Inizieranno venerdì gli interrogatori dei 21 indagati dell’operazione Poker che ha consentito ai carabinieri del Ros, coordinati dalla procura Antimafia, di sgominare il clan Serino di Sarno e di portare alla luce il connubio tra camorra e politica relativamente alle ultime amministrative dello scorso maggio.

In attesa dunque degli interrogatori, intanto, riflettori puntati su Franco Annunziata, all’epoca dei fatti candidato sindaco sostenuto tra tre liste civiche e dal Nuovo Centro Destra. Il giorno dopo il blitz e il suo allontanamento da Sarno, così come disposto dal gip che gli ha imposto il divieto di dimora, Annunziata torna a parlare. «Per la serenità della mia famiglia, probabilmente rassegnerò le di- missioni. È una cosa sulla quale sto riflettendo», commenta al telefono. L’ex candidato a sindaco che avrebbe goduto del favore e dei voti dei Serino, è pronto a rinunciare alla carica di consigliere comunale di opposizione. Nel parlamentino cittadino gli subentrerà Pasquale Falciano, di Sarno Rinasce Libera, già consigliere comunale della passata amministrazione, primo dei non eletti. Una campagna elettorale che alla fine, però, gli aveva lasciato l’amaro in bocca. Un risultato scarno, forse inaspettato, e tanta delusione. Si era attestato a quota 2.547 preferenze, con una percentuale del 13,04%, non riuscendo a superare la prima fase. Quarto su sette candidati sindaco e per lui neppure la possibilità della competizione al ballottaggio. Già nella roccaforte del clan Serino, tutta la zona periferica di Lavorate, i voti si erano contati a stento. In tutto quattro le sezioni e su un totale di 2.306 votanti ne aveva incassati 302. Una campagna elettorale dura, con tanti candidati e denunce piovute per mesi su circostanze singolari. Una presunta compravendita di voti denunciata dallo stesso Annunziata già a marzo. Era stato lapidario nelle sue parole. «Sto assistendo ad una campagna elettorale che di regolare ha ben poco. In particolare ci sono ambigui atteggiamenti di qualche candidato. Mi riferisco a promesse di lavoro nell’assistenza domiciliare, a contributi dati ad associazioni senza alcun motivo plausibile, ed a promesse di lavoro».

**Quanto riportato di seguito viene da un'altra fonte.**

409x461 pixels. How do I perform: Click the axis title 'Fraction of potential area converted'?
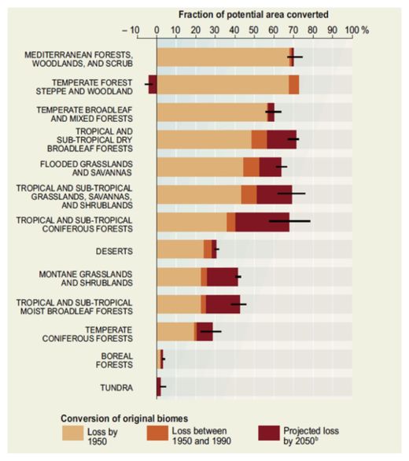tap(253, 14)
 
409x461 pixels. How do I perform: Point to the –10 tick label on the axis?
tap(131, 30)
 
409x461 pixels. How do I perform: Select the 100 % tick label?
tap(356, 30)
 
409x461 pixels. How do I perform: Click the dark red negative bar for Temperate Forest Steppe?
tap(153, 85)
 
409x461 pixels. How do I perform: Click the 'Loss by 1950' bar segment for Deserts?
tap(181, 249)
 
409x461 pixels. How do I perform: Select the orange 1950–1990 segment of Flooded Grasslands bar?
tap(251, 167)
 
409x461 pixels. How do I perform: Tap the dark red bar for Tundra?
tap(159, 387)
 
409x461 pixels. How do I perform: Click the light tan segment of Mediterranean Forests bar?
tap(223, 57)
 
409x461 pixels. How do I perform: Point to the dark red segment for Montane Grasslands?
tap(223, 277)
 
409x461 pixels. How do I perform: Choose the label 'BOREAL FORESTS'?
tap(114, 360)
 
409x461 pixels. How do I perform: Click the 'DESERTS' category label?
tap(114, 252)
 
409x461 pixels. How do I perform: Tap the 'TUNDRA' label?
tap(116, 388)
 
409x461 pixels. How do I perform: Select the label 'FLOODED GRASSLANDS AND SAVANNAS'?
tap(87, 168)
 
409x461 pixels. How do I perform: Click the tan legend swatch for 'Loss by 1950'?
tap(73, 433)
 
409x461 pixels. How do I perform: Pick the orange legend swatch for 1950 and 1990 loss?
tap(157, 433)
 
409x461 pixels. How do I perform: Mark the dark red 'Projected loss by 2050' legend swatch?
tap(269, 433)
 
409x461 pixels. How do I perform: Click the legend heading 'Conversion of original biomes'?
tap(124, 419)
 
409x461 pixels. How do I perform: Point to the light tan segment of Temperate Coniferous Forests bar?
tap(175, 332)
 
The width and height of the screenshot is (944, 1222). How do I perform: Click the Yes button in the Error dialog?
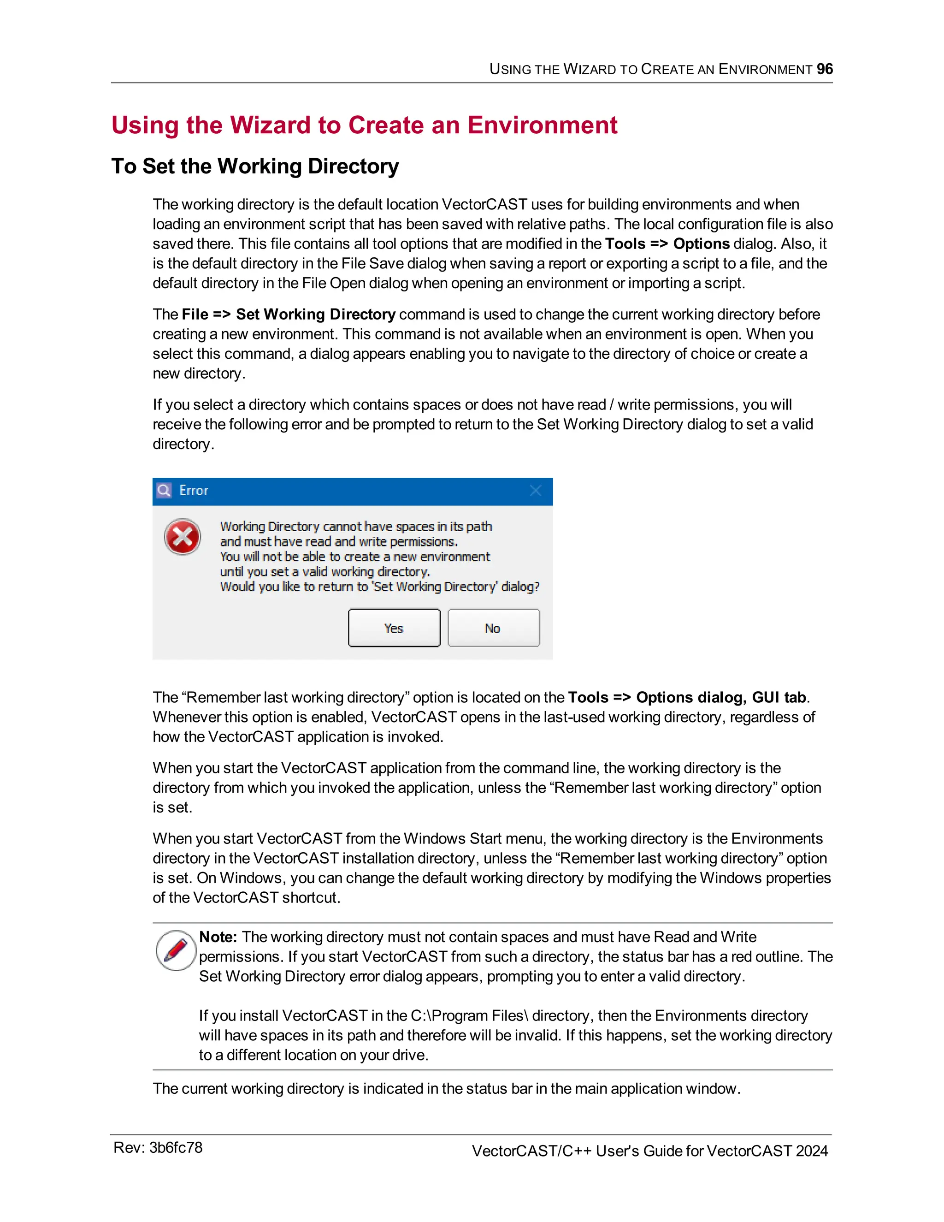394,628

I carabinieri del Ros lo avevano intercettato davanti al Comune, nel pieno della campagna elettorale mentre si scambiava una stretta di mano e un saluto con il bacio sulla guancia, con Aniello Albero, disposto a collaborare con lui nel garantirgli un certo bacino di voti. Annunziata, secondo quanto scrive il gip Dolores Zarone, sarebbe stato preferito dal clan proprio perché aveva rapporti con le aziende del territorio, in quanto amministratore di Agroinvest. Tra gli affari gestiti dai Serino, oltre alla macellazione abusiva e ai videopoker, di recente era entrato anche il racket dei distributori di bevande e me- rendine nelle aziende.